The arrival of the waiter bearing two steaming bowls saved her from the need to reply. She dug into her black spaghetti, trying to focus mindfully on each bite. They’d both moved on, she told herself firmly. She couldn’t let the past derail Luxe Life Swap ’s crucial Venice leg.

‘When did you stop calling yourself Cathy?’ Natalie savoured another mouthful of pasta.

Cate rested her fork on the side of her bowl. ‘As soon as I got to Durham. It was such a change for me, living up north – I’d never been much beyond the M25. A different set of people, a new start…’

‘And your husband calls you Cate?’

‘The only person who ever calls me Cathy is my father.’

How formal she sounded.

‘Did your father,’ she deliberately used the word Cate had chosen, ‘ever remarry? I thought he was old back then, everyone’s parents seemed old, but he was really young, wasn’t he?’

‘He was eighteen when I was born; both of my parents were just teenagers. He never remarried and now he never will. He’s in a nursing home: early onset Alzheimer’s. I didn’t even know it was something people could get in their fifties.’ Cate’s voice was as emotionless as if she were reciting the bus timetable but her fingers worried at the button on her silk cuff.

‘I’m sorry,’ Natalie replied automatically.

‘Just one of those things. The Evergreens is very good. I see him twice a week, not that he always knows who I am. But we were never close. Not after that trip to Venice.’ Cate pushed the last grains of rice around her bowl, took a sip of wine. ‘Maybe you did me a favour that day, Natalie, by telling me what my father was really like. Because now I can deal with this. If Dad and I had been close, seeing him like this would rip me apart.’

‘I—’ Natalie began.

‘No! Don’t say anything. I needed to know what Dad had done. I was na?ve before then, thinking he loved me and wanted the best for me.’ Cate gave a bitter little laugh. ‘I would have found out the truth eventually; you just helped me to find it out sooner.’

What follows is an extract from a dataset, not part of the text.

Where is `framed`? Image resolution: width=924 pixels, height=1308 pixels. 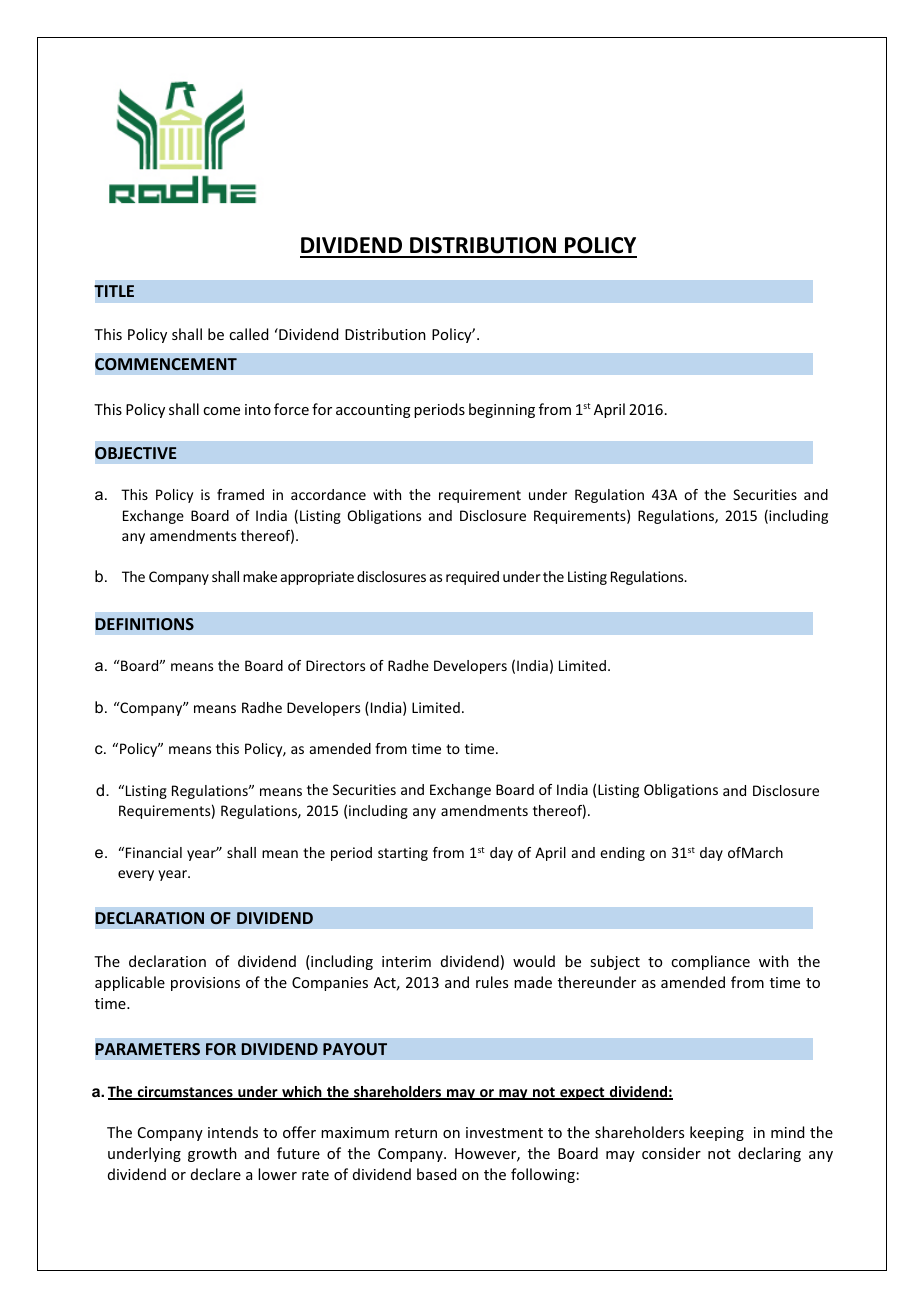 framed is located at coordinates (240, 494).
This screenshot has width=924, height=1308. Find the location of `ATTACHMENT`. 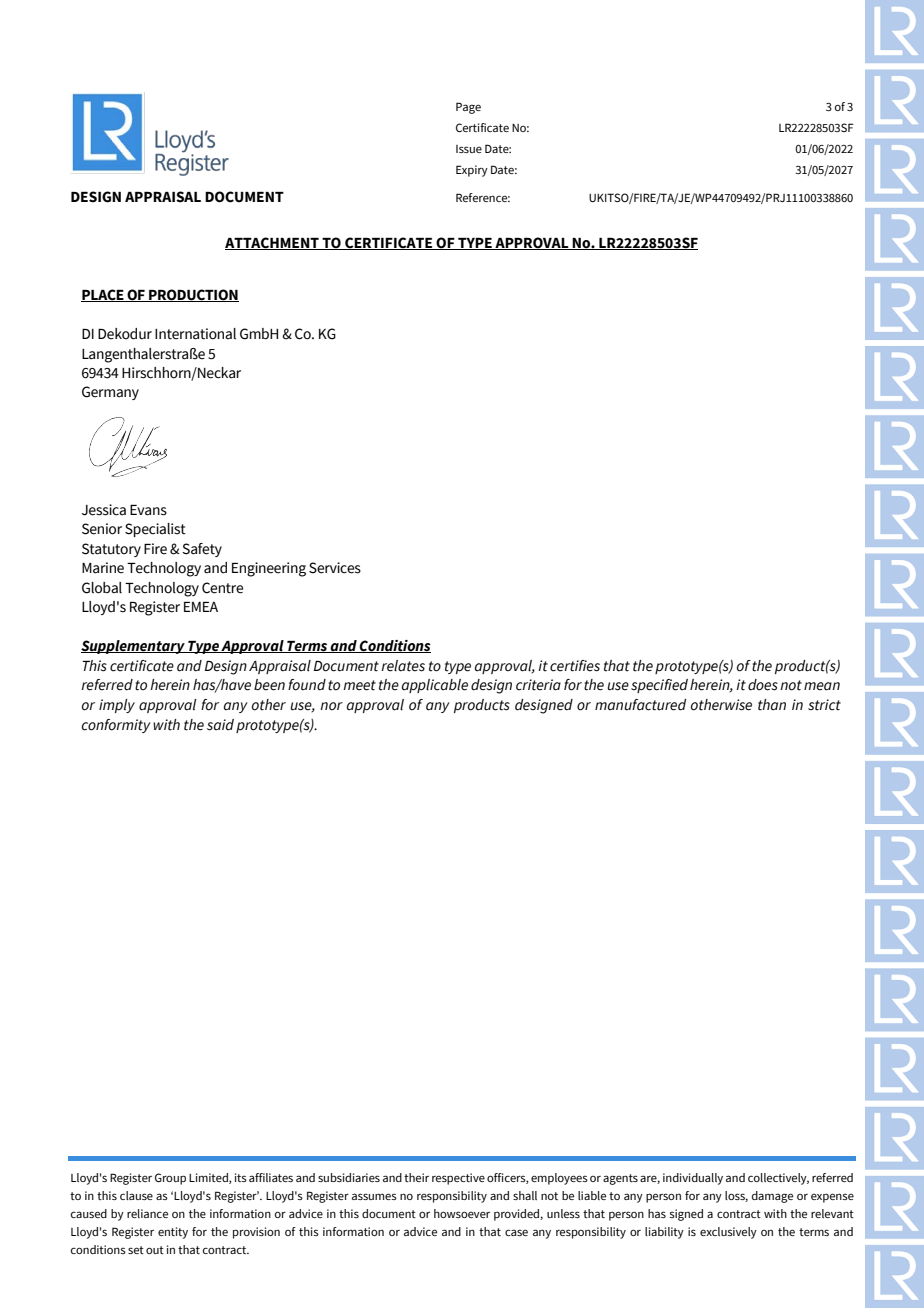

Cate signalled for the waiter, tapping lightly on her empty wine glass. ‘Another one of these, please… Natalie, anything for you?’

‘No, I’m fine, thanks,’ Natalie lied. She prayed her fish would come soon, then she would be one quick coffee away from leaving the restaurant, getting away from Cate. This trip to Venice was going to be the longest fortnight of her life. Natalie had been wrong to say the things she’d said that night but if Cate hadn’t ganged up with Julie, Natalie would never have slipped away by herself. And everything would have been different.